* BEGIN *

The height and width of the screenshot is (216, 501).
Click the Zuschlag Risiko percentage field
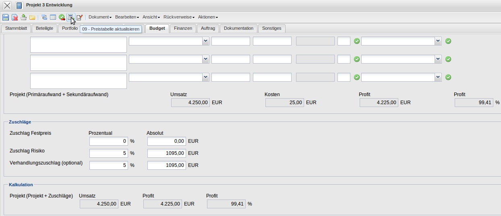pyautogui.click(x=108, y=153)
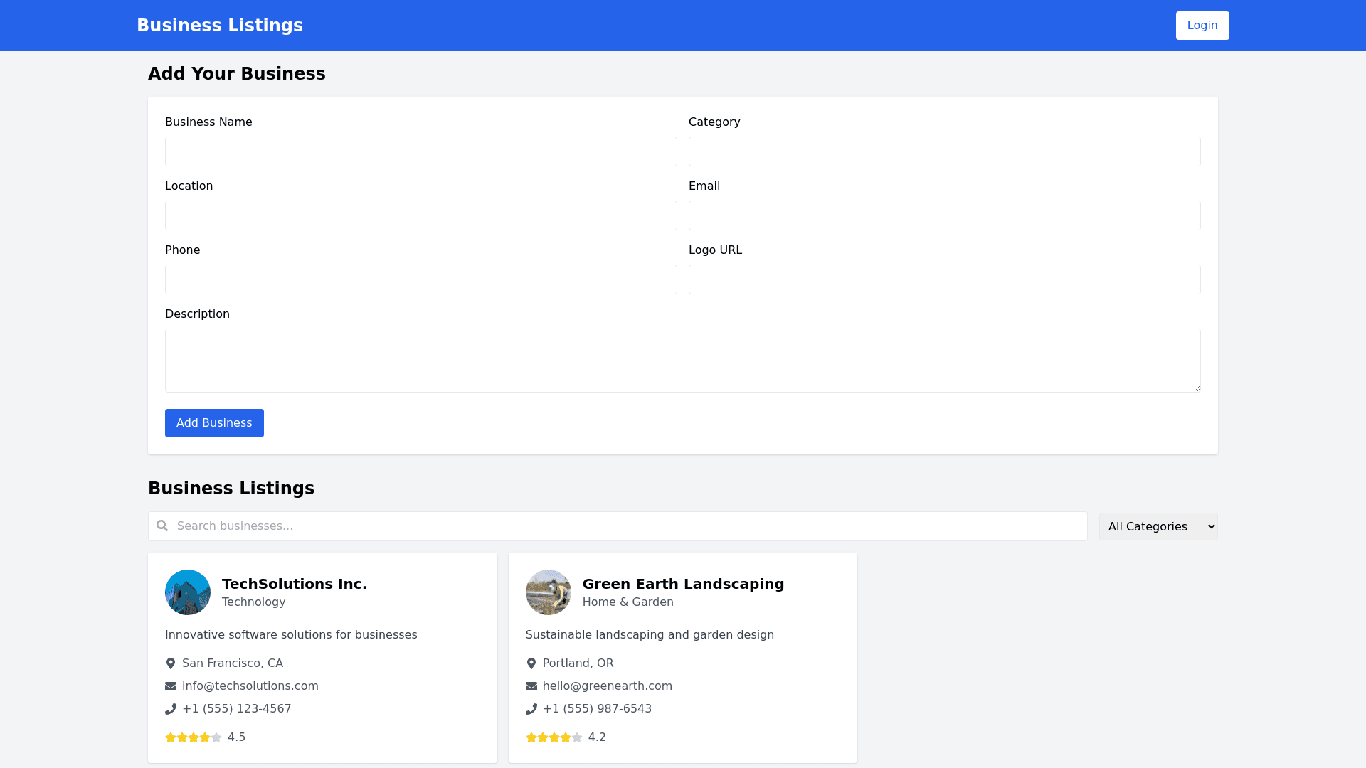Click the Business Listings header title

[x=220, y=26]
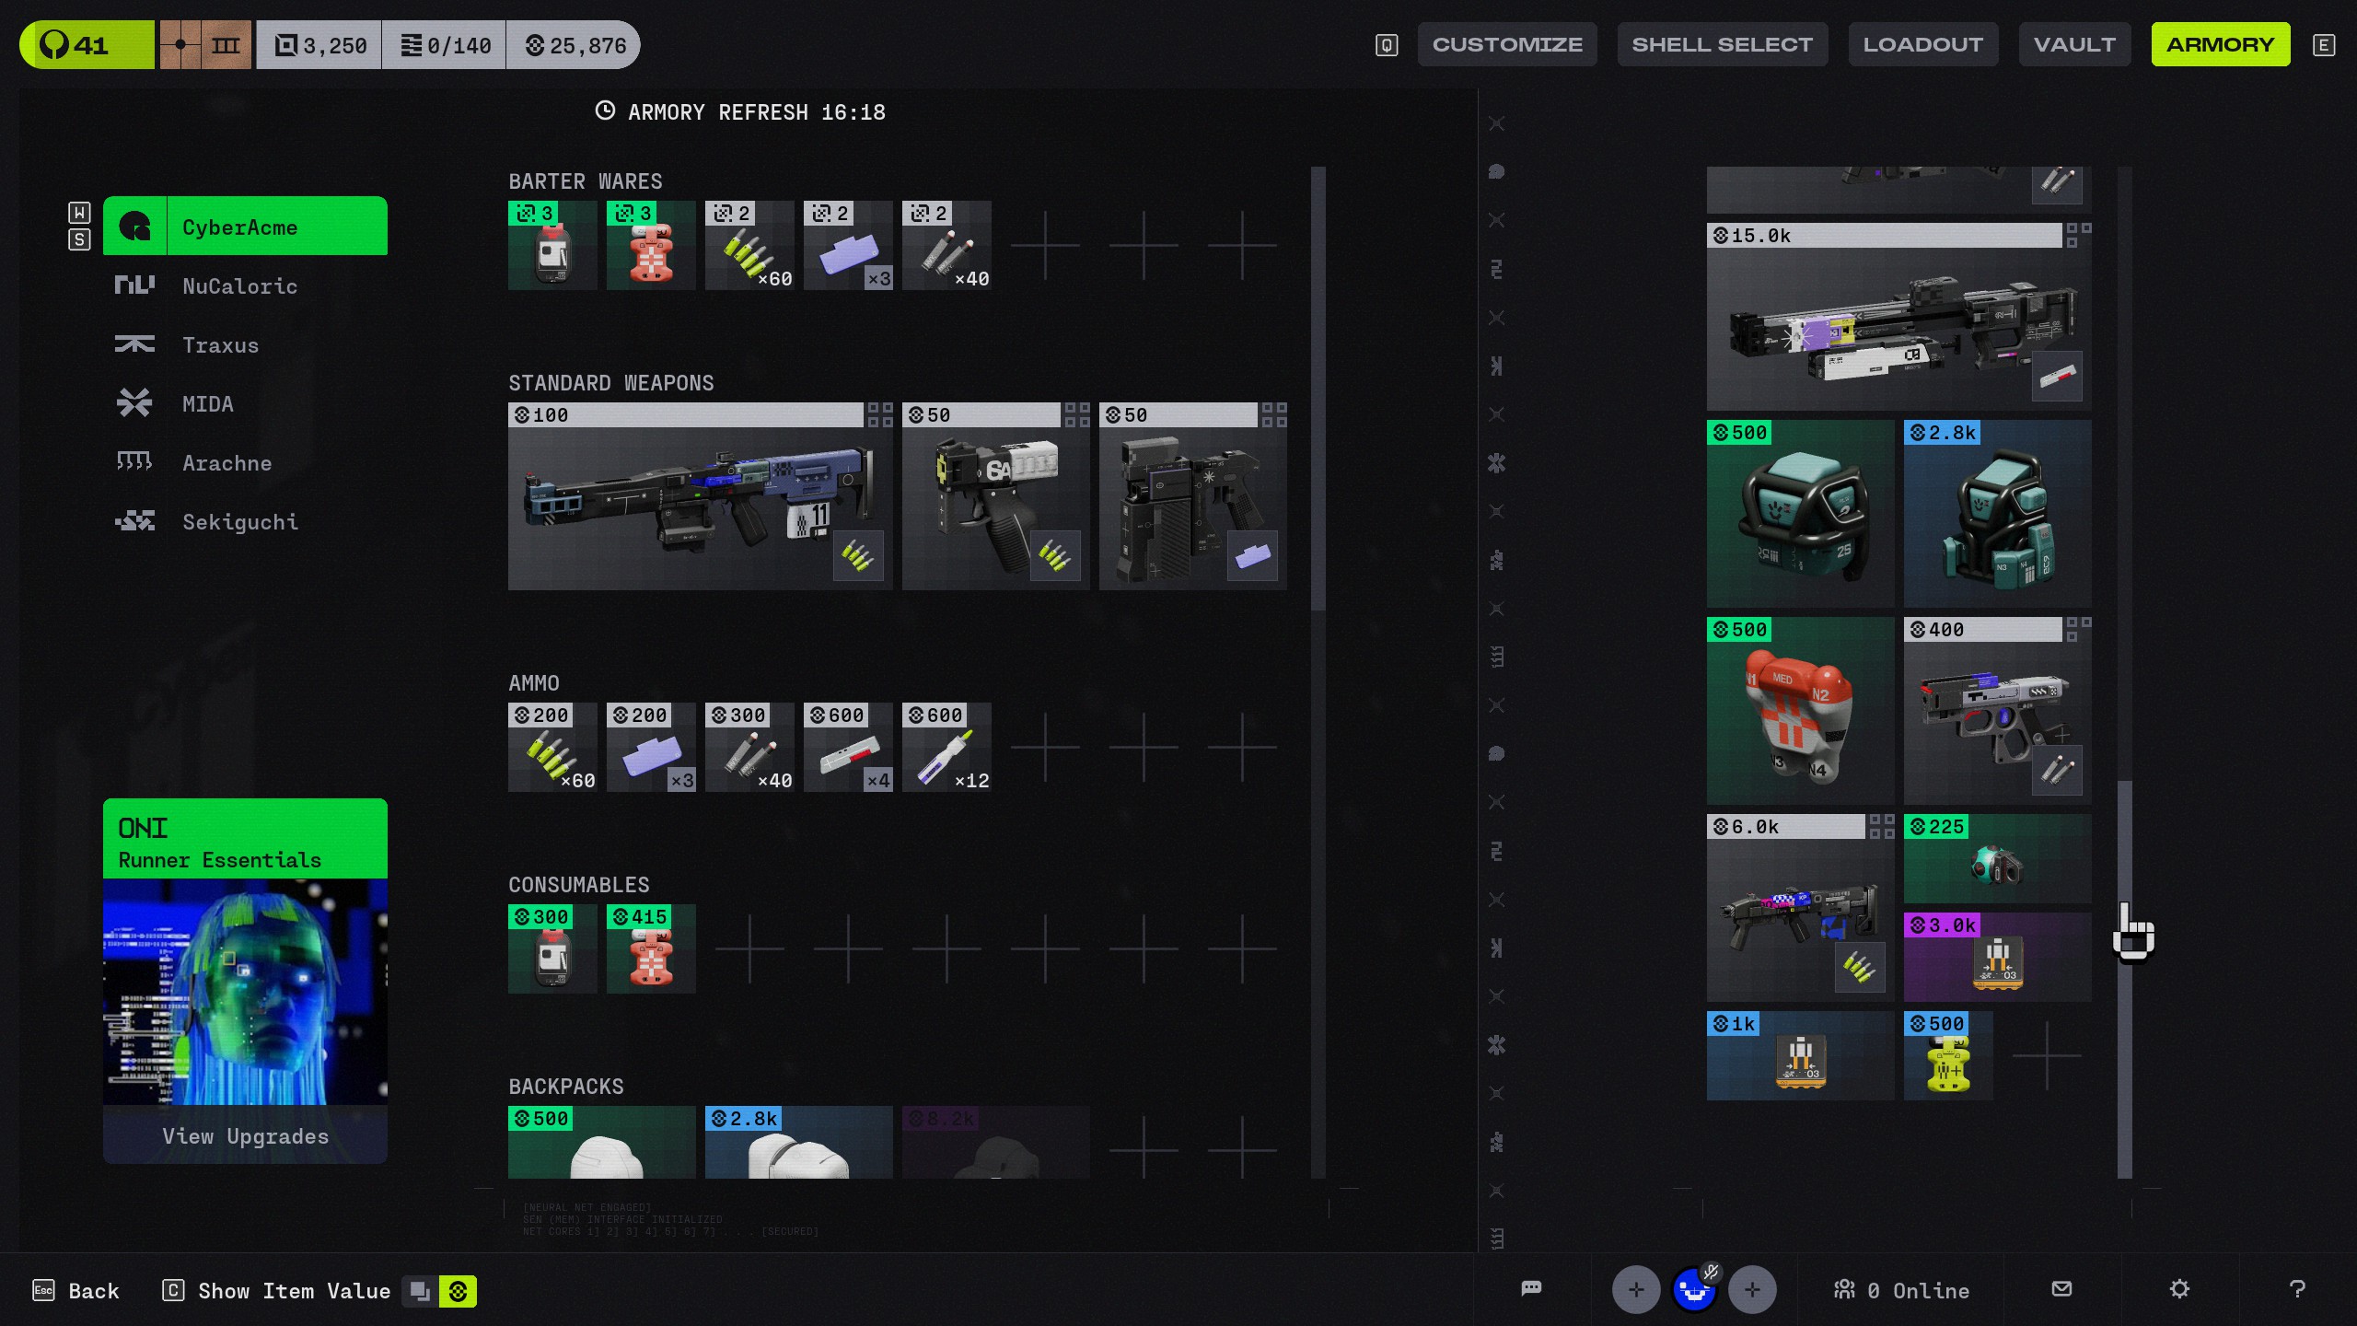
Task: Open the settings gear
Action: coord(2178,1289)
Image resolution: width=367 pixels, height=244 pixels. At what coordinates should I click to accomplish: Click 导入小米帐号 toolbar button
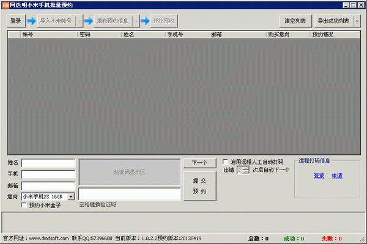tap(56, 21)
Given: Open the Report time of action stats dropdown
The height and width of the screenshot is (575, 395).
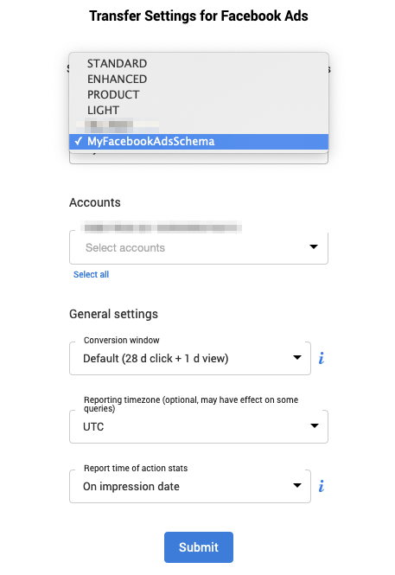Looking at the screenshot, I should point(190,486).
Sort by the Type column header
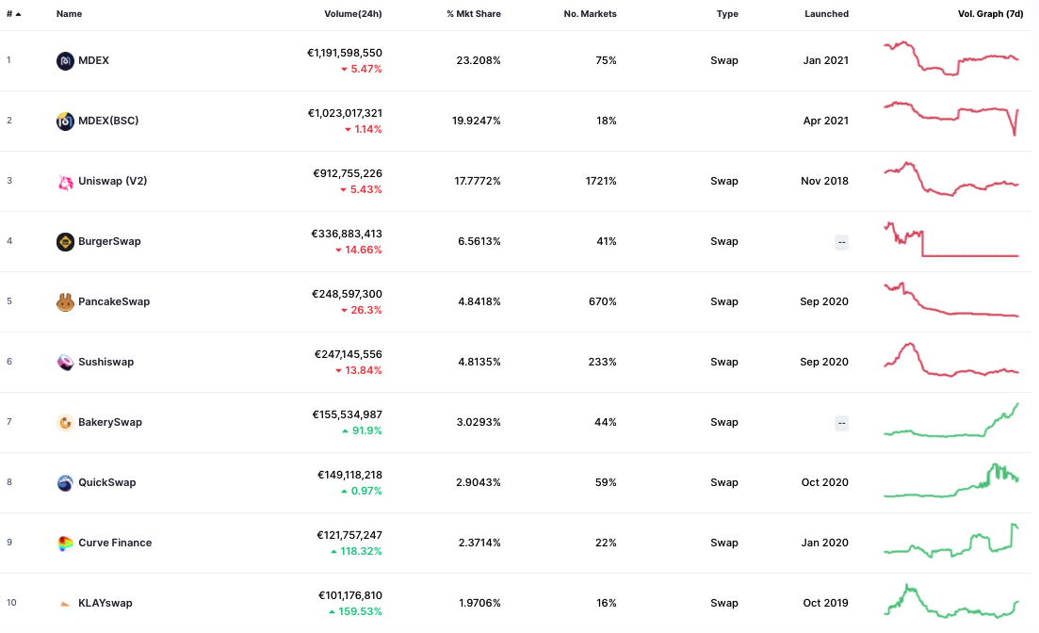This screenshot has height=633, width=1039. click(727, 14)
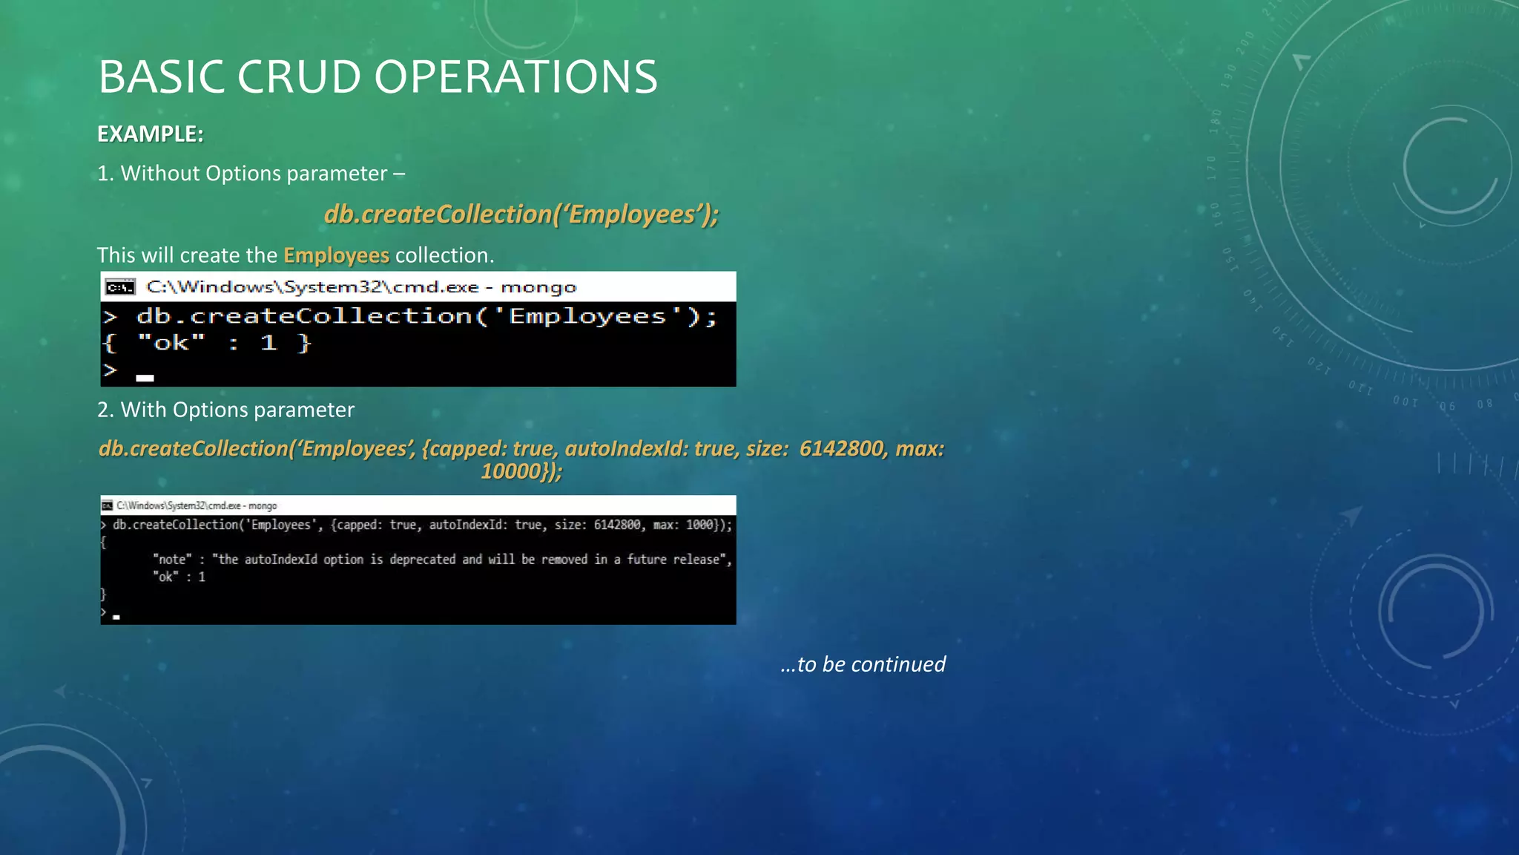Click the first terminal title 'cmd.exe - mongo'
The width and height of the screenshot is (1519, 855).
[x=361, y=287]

* END *

■ What is required ■
Copy these lines exactly, covering all of the records, and leave the pictures out of your answer.

■ Exercise solution ■
The height and width of the screenshot is (216, 501).
Click the Zuschlag Risiko percentage field
pyautogui.click(x=108, y=153)
Click the Business Listings header title

[x=220, y=26]
Task: Open the settings gear
Action: coord(2178,1289)
Image resolution: width=367 pixels, height=244 pixels. At what coordinates should I click to accomplish: Click 导入小米帐号 toolbar button
tap(56, 21)
Given: Open the Report time of action stats dropdown
The height and width of the screenshot is (575, 395).
Looking at the screenshot, I should point(190,486).
Sort by the Type column header
This screenshot has height=633, width=1039. click(727, 14)
Click the first terminal title 'cmd.exe - mongo'
The width and height of the screenshot is (1519, 855).
[x=361, y=287]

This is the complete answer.